I’m back! But I’ll talk about that in another post.
I just finished reading an article (Political Posturing and Corporatist Collusion) that discussed the Obama administration’s decision to grant businesses an extra year to prepare for the enforcement of Obamacare’s mandate to provide health care insurance for every employee.
How is this relevant to the right to bear arms? As I read the comments that were made in response to the article, the health-care “right” was discussed. This exchange reminded me of a post I had written. When I looked it up, I found that it was posted exactly four years ago — Uncle Sam Should Pay for My Gun!
How time flies! Anyway, my point then was that if Uncle Sam is going to continuing paying for all types of things that people claim to be “rights” but, in fact, are not rights assured us by our Constitution then surely I can demand that money be paid to assist me as I have chosen to exercise my Constitutionally-affirmed right to bear arms!
At the time, I was seriously intending to launch a campaign (and maybe I still will) insisting that my government, so eager to spend money, buy me a gun. Of course, the main reason I have not done it is because I can’t swallow welfare. Just thinking about it, I can feel the urge to disgorge priming.
We are spending our nation into bankruptcy and a big part of the trap is that seeing everyone else getting paid, we naturally figure, “if we’re going down anyway, and everyone else is getting their ‘share’, then I better get mine, too!” And thus, we our descent continues to accelerate!
I now share with you those comments that addressed this warped mentality that we’ve allowed to overcome us, that is, the belief that someone else should pay for us to exercise our rights…
July 4, 2013 21:32
@Nitpcker. Let’s follow your logic, shall we?
In a Constitutional Republic like America, a “right” is something that does not cost another individual anything. You can practice your own religion, write what you want, say what you want (1st Amendment), keep and bear arms (2nd), have a right against illegal searches and seizures (4), remain silent (5th), trial by jury (6), etc. Get it? Those are rights–and none of them demand (require, force) the sweat, blood, and coin of others to support your “right.”
So if healthcare is a “right,” as you suggest, then reverse engineer that. People can go months or years or even decades without medical care. But you die without water in three or four days, so that should be a “right.” It must under your logic. You die without food in a short time, so that should be a “right.” So if you sit down on the sidewalk and refuse to eat, I have an obligation to provide food for you? You can die without shelter, so that should be a “right.” If you don’t have transportation, you can’t work, so you must have a right to a car or bus or taxi fare, right? The list is endless.

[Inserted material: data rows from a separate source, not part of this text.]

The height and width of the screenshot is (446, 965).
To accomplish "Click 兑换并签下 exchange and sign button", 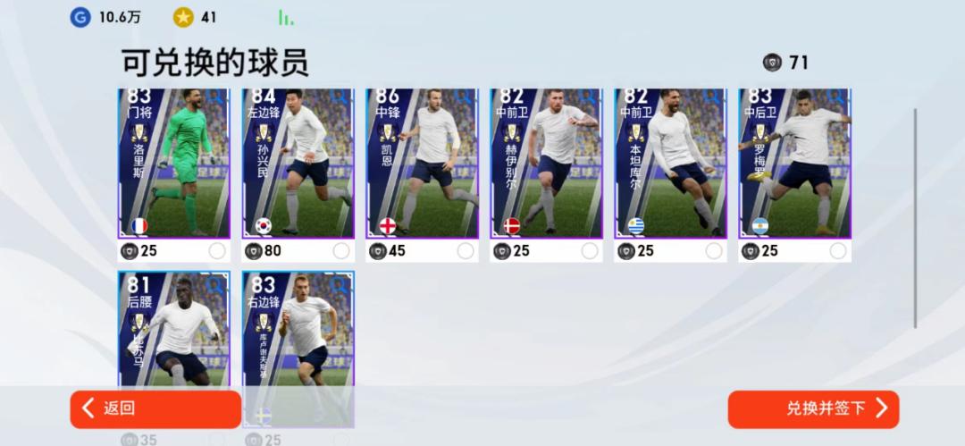I will (814, 409).
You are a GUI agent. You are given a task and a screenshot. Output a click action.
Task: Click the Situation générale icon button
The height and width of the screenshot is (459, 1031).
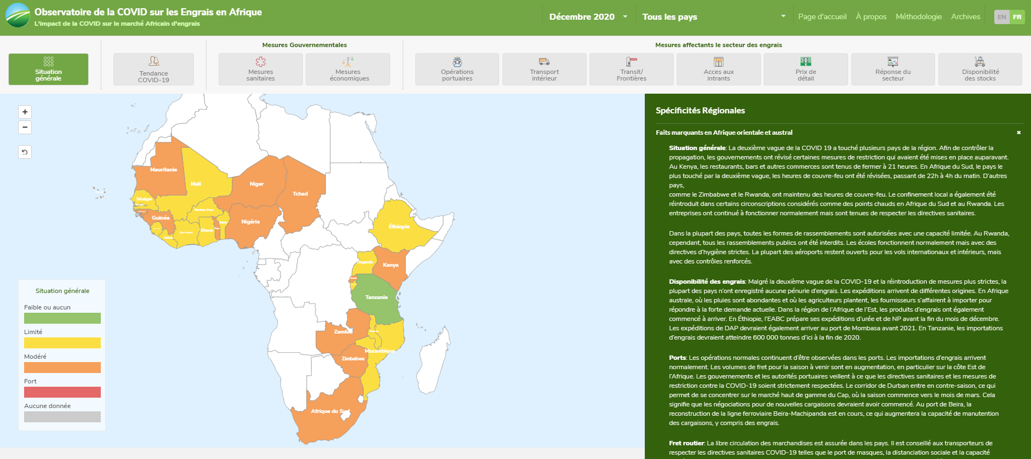(48, 69)
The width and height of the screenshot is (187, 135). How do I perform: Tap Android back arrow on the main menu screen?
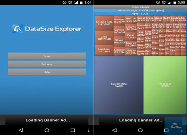click(x=21, y=130)
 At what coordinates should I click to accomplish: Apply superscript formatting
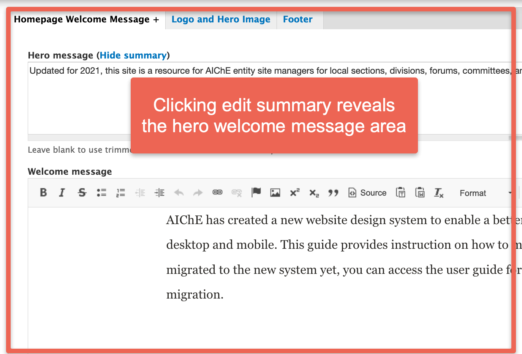[295, 193]
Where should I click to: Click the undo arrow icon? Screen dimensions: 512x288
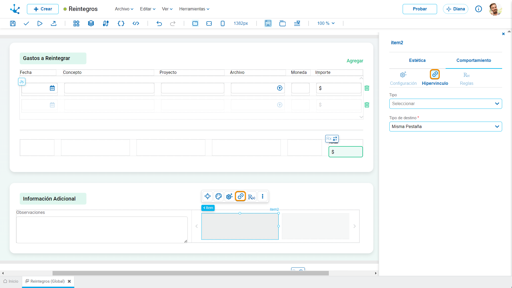159,23
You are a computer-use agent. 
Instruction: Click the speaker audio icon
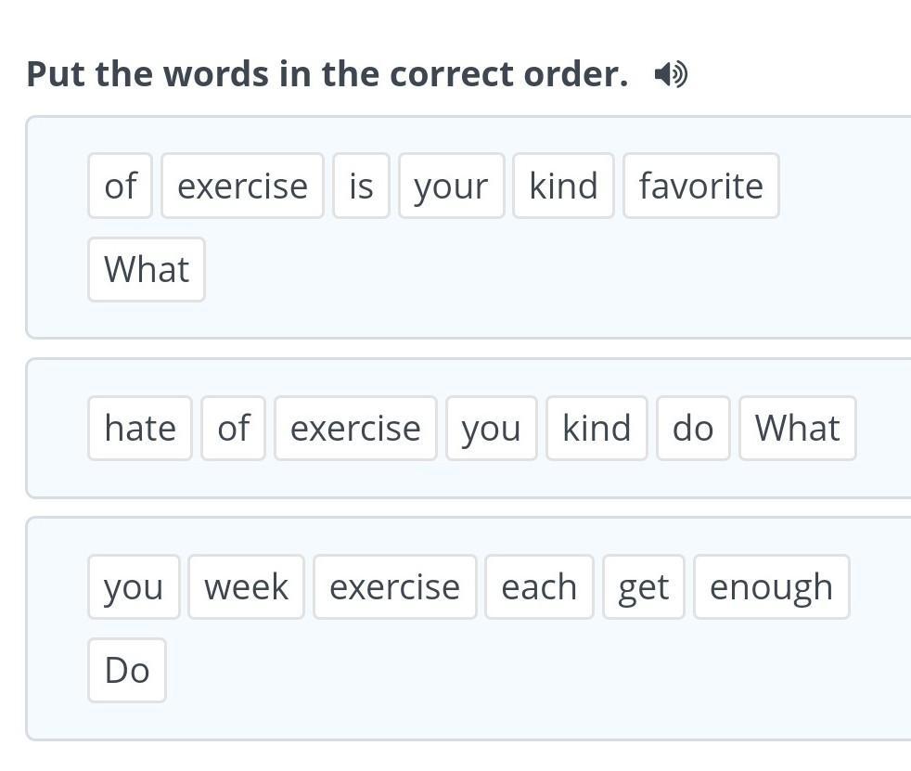[x=670, y=74]
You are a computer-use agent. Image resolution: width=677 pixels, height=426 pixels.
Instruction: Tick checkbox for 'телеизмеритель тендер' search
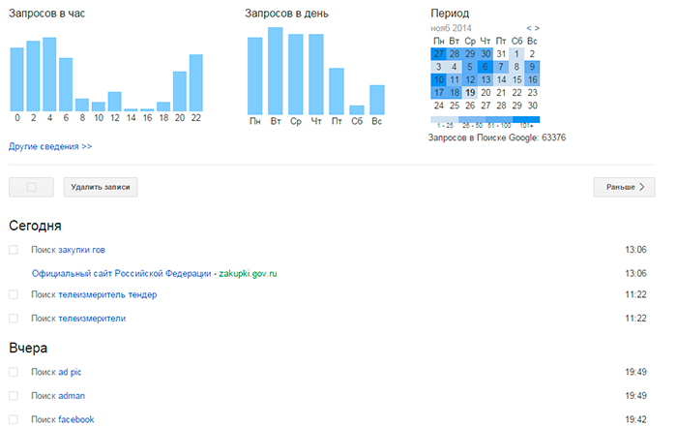(x=14, y=294)
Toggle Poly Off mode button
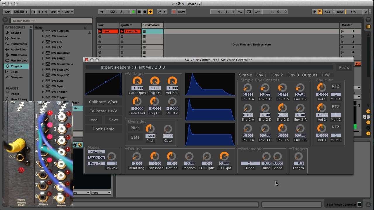Screen dimensions: 374x210 (96, 163)
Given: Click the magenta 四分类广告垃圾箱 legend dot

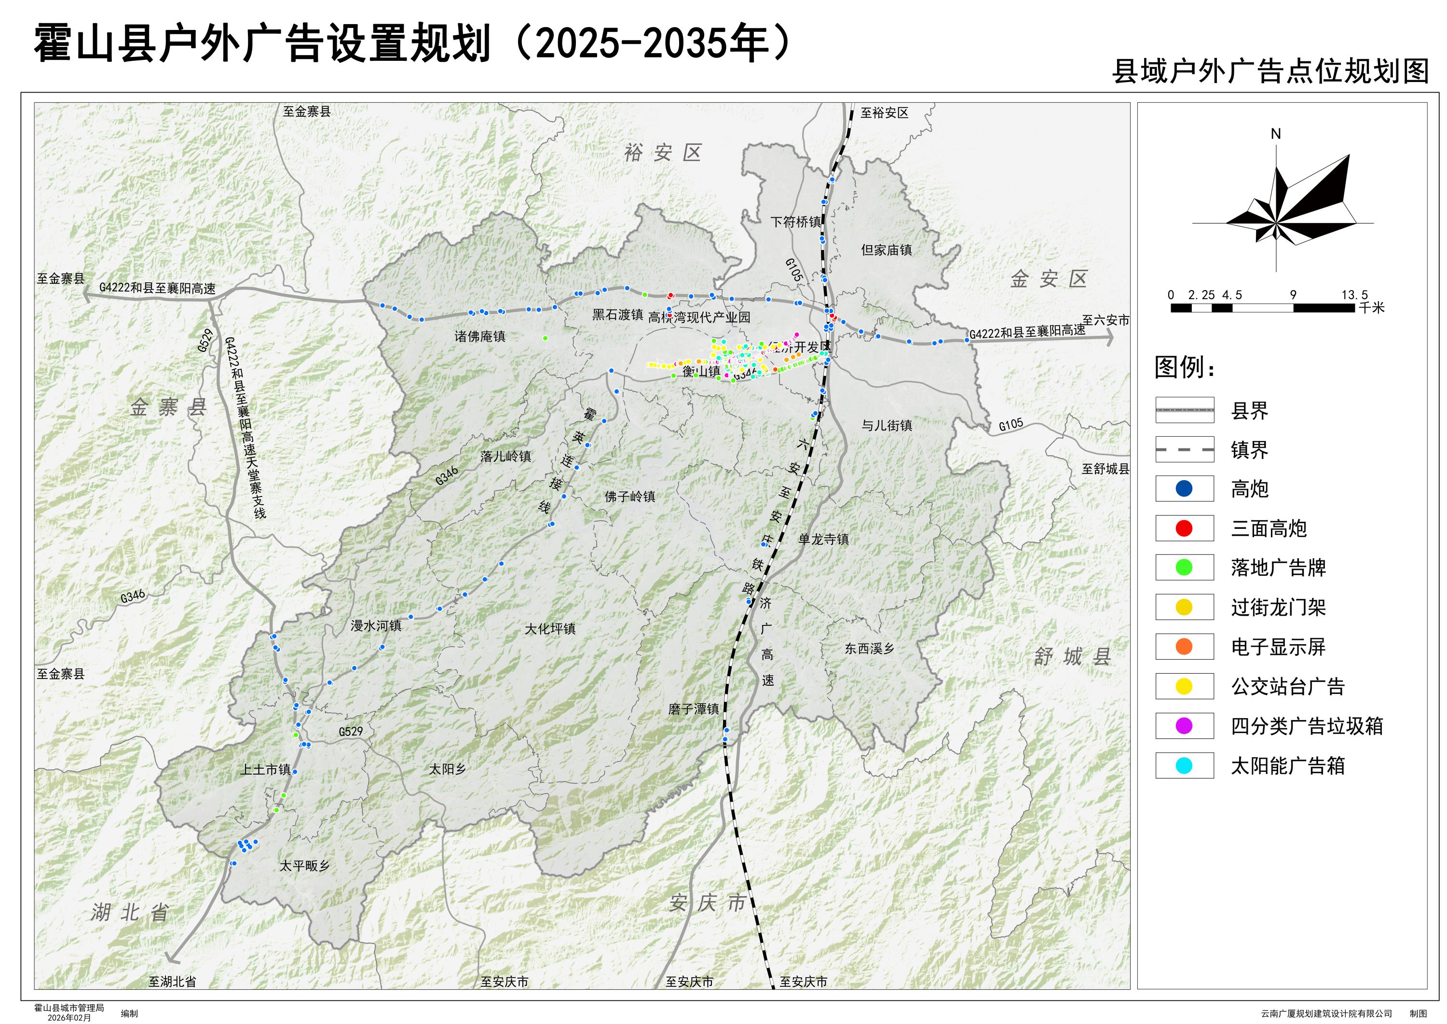Looking at the screenshot, I should [1184, 726].
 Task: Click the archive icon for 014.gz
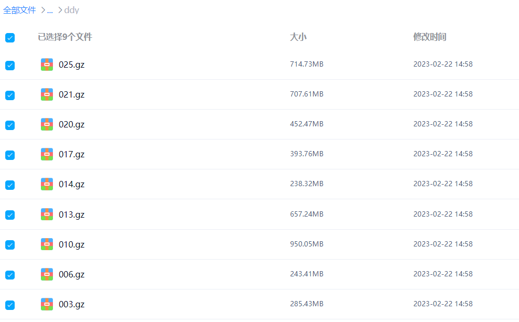point(47,184)
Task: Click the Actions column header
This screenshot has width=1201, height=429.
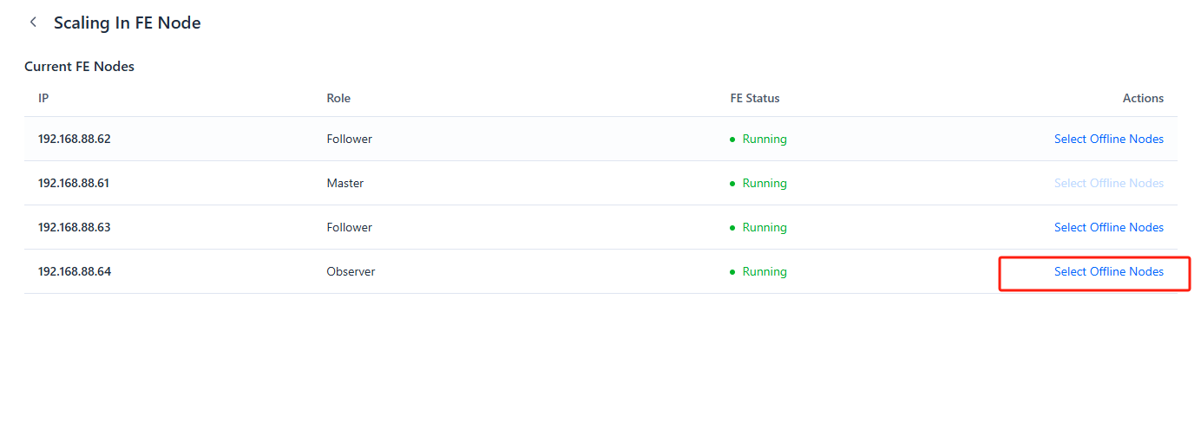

So you my friend are a Marxist–a few elite decide what we get, and then at the point of a gun force it from one pocket to another.
The “rights” lobby crowd need first-stage thinking dupes like you to carry their water. We are on to you, and America is waking up.
July 3, 2013 17:49
How can you have a right to the fruits of someone else’s labor NITPICKER? Would that not make them your servants by the fact of your existence?
THESE COMMENTS WERE IN RESPONSE TO:
NITPICKER2 July 3, 2013 11:11
A delay doesn’t mean that the mandate is imperiled. Healthcare is a right to every American whether they have the funds to pay or not. Doctors and hospital administrators should love the fact that everyone is getting health insurance.
Another interesting, albeit unrelated, point that was made:
loshombre • July 5, 2013 00:15
…it makes no sense. Why should your medical insurance be tied to your job? If that’s a good thing, why not auto insurance or home insurance? Lots of folks stay in lousy jobs to keep decent health insurance. By cutting this ball and chain, people would be free to move around (I don’t think Obomitablecare is the answer). Why not get a tax deduction as companies do, buy your insurance at market rates, and across state lines? Just a thought.